Hire purchase is usually a form of private consumer credit but not always. The most common type of hire purchase is the one you can apply for and sign an agreement for in a store. You obtain the goods and pay for them over a longer period according to a repayment schedule. This service usually incurs an agreement fee plus interest, but not always.

There are situations where the merchant and the financial company will offer fee-free hire purchase as part of a campaign: you get the goods straight away and pay them off in parts later on without incurring any additional costs.

Some stores also offer a ‘split’ service, which is to say dividing the price up into equal parts. In general, this comes with no extra fees or costs for the customer. Again, you obtain the goods immediately and then pay for them in e.g. three equal parts in such a way that the total cost is no more expensive than if paid for the purchase outright. Whichever the offer, you should always make sure you are aware of the terms and conditions of the agreement and make informed decisions. Even if the service is free of charge, penalties are often imposed if you breach the terms of the agreement, such as by missing a repayment deadline.

The prerequisite for making use of any such hire purchase options is an agreement entered into between the merchant and the company offering the financial services. However, there are still merchants in Estonia who have not embarked on such agreements and who therefore do not offer their customers hire purchase options.
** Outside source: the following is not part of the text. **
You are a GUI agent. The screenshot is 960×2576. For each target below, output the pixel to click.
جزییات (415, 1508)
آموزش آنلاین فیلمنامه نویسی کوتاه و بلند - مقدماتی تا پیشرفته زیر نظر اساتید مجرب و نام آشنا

Nor has it been possible to buy goods with hire purchase from foreign online stores or when abroad.

Holm Bank recently launched a new service that significantly enhances its existing hire purchase service, Liisi, which was the first of its kind to be introduced in Estonia. Liisi Plus enables consumers to pay for purchases in instalments even in stores that do not offer hire purchases and for shopping made abroad or in foreign online stores. Liisi Plus is not limited to paying in physical and online stores – it can be used to pay for services, whether it be training, dental work, car repairs, or anything else. The bank is currently offering fee-free hire purchases on six-month agreements – with no interest and no agreement fee.

“Holm is Estonia’s own bank,” Pekarev said. “Our roots are in the resort town Haapsalu, but these days we offer services online all over the country. The very first service we offered was the Liisi hire purchase, which people in Estonia have been using now for 28 years. As a small local bank, we are close to our clients: we know what they need, and we can respond promptly to those needs. That is exactly how our new service, Liisi Plus, came about.”

Pekarev says that almost everyone today uses smartphones, the younger generation in particular. “The days when phones were only used to make calls are long gone,” he remarked. “Now they are the camera you always have on you, and the main tool you interact with others. For this reason, it was obvious to us that from the point of view of consumer convenience, we had to approach our new service with smartphones in mind. To apply for Liisi Plus hire purchase, all you need to do is take a photo of the product you want to buy, along with its price tag, and submit it on the Holm self-service site along with your application. The process is as convenient as taking a photo of your pet and posting it on social media.” Pekarev adds that when it comes to Holm’s duty of care and responsibility, the bank is not making any concessions with the new service. “We always check a client’s financial ability to perform repayments,” he said. “Customers should be prepared for the fact that their applications may be turned down if our background checks suggest that payments could cause difficulties.”